__RECORDS FOR THIS TASK__.
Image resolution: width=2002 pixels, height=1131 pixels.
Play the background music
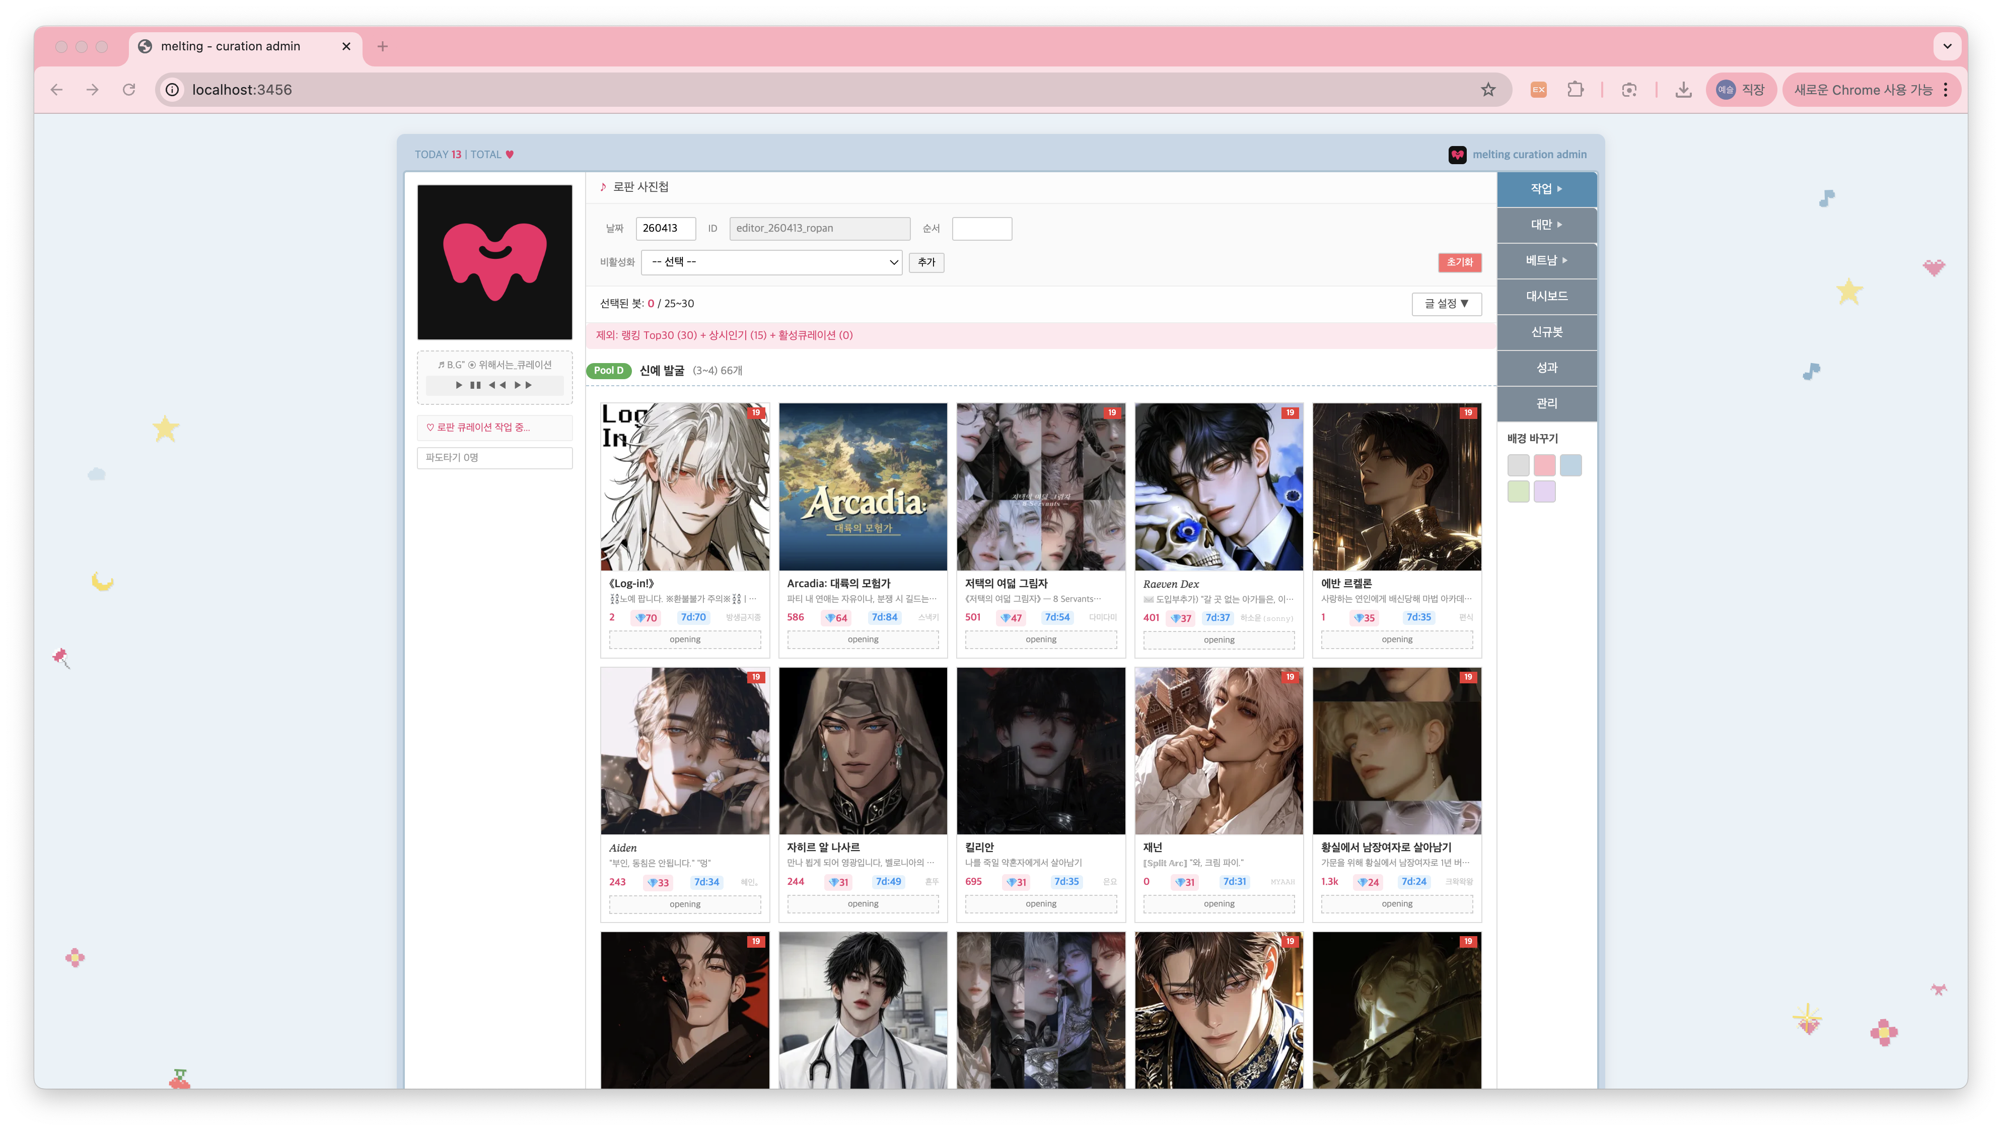(459, 385)
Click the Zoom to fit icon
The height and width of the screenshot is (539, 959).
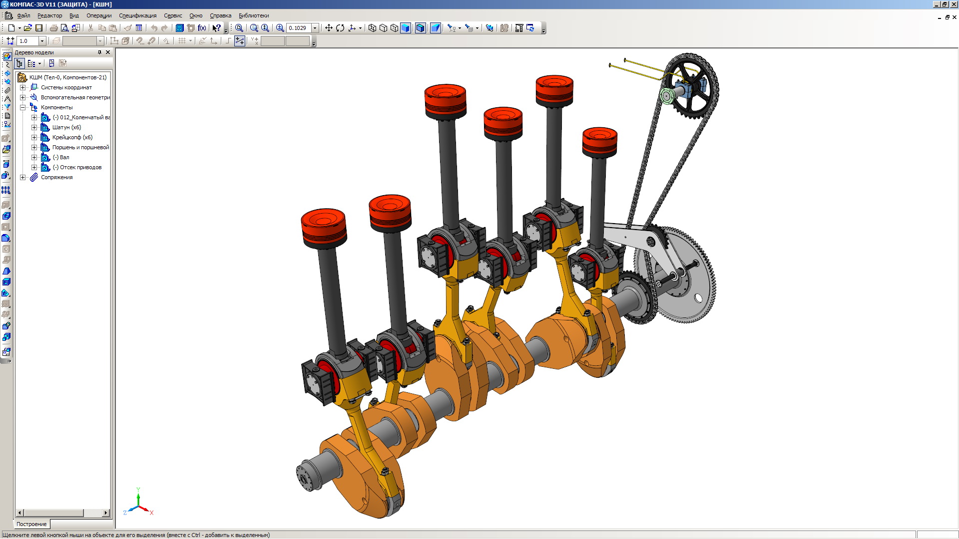pyautogui.click(x=239, y=28)
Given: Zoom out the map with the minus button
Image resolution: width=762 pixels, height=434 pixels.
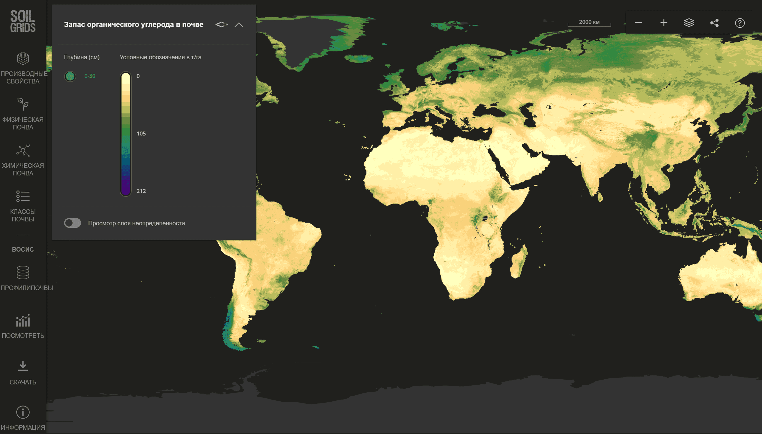Looking at the screenshot, I should 638,23.
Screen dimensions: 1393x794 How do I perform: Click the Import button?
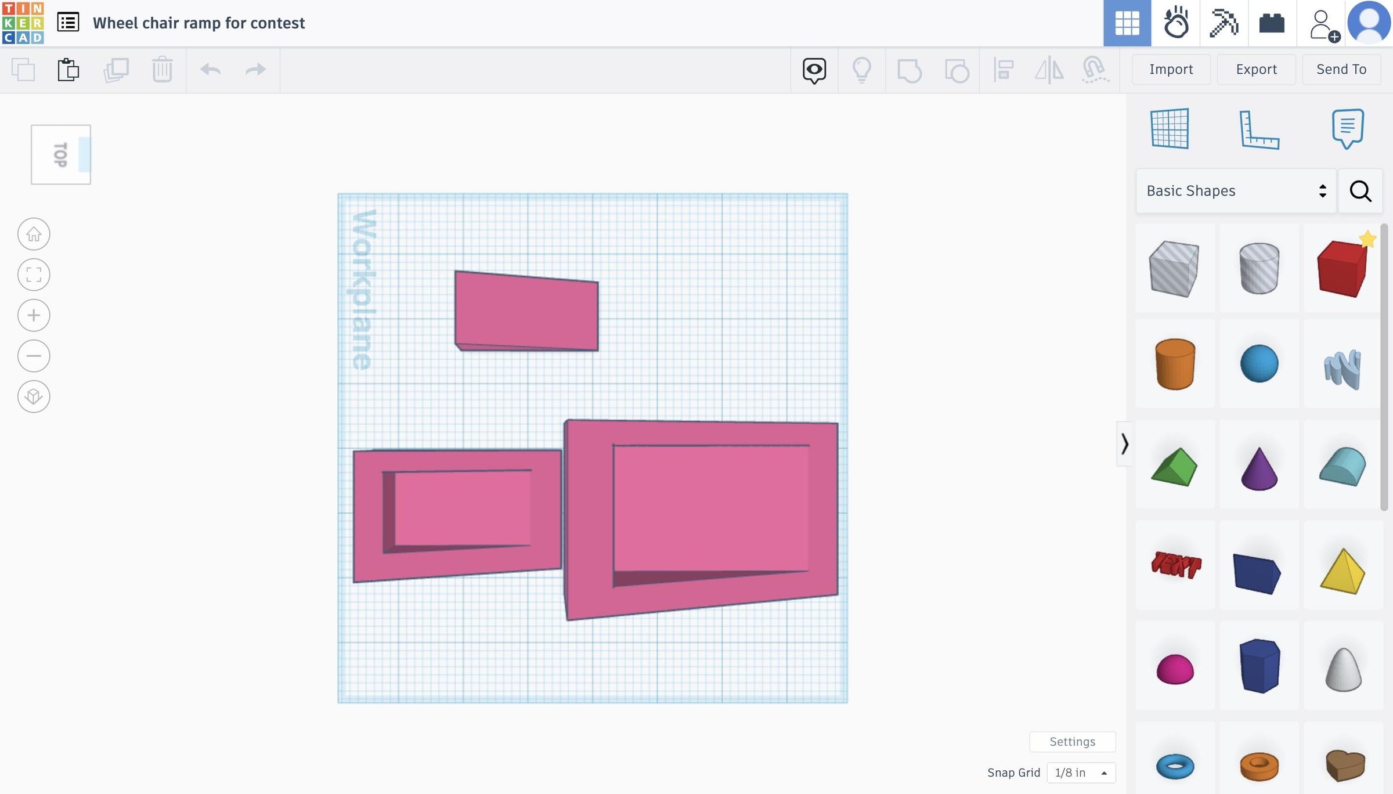[x=1171, y=70]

__YOUR ASSIGNMENT__. Repeat all of the entries above word for word and omit the pictures.

__SOLUTION TO THIS EXERCISE__.
Image resolution: width=2002 pixels, height=1131 pixels.
Play the background music
(459, 385)
Click the Zoom to fit icon
The height and width of the screenshot is (539, 959).
pyautogui.click(x=239, y=28)
Given: Zoom out the map with the minus button
Image resolution: width=762 pixels, height=434 pixels.
Looking at the screenshot, I should 638,23.
Screen dimensions: 1393x794 How do I perform: Click the Import button?
[x=1171, y=70]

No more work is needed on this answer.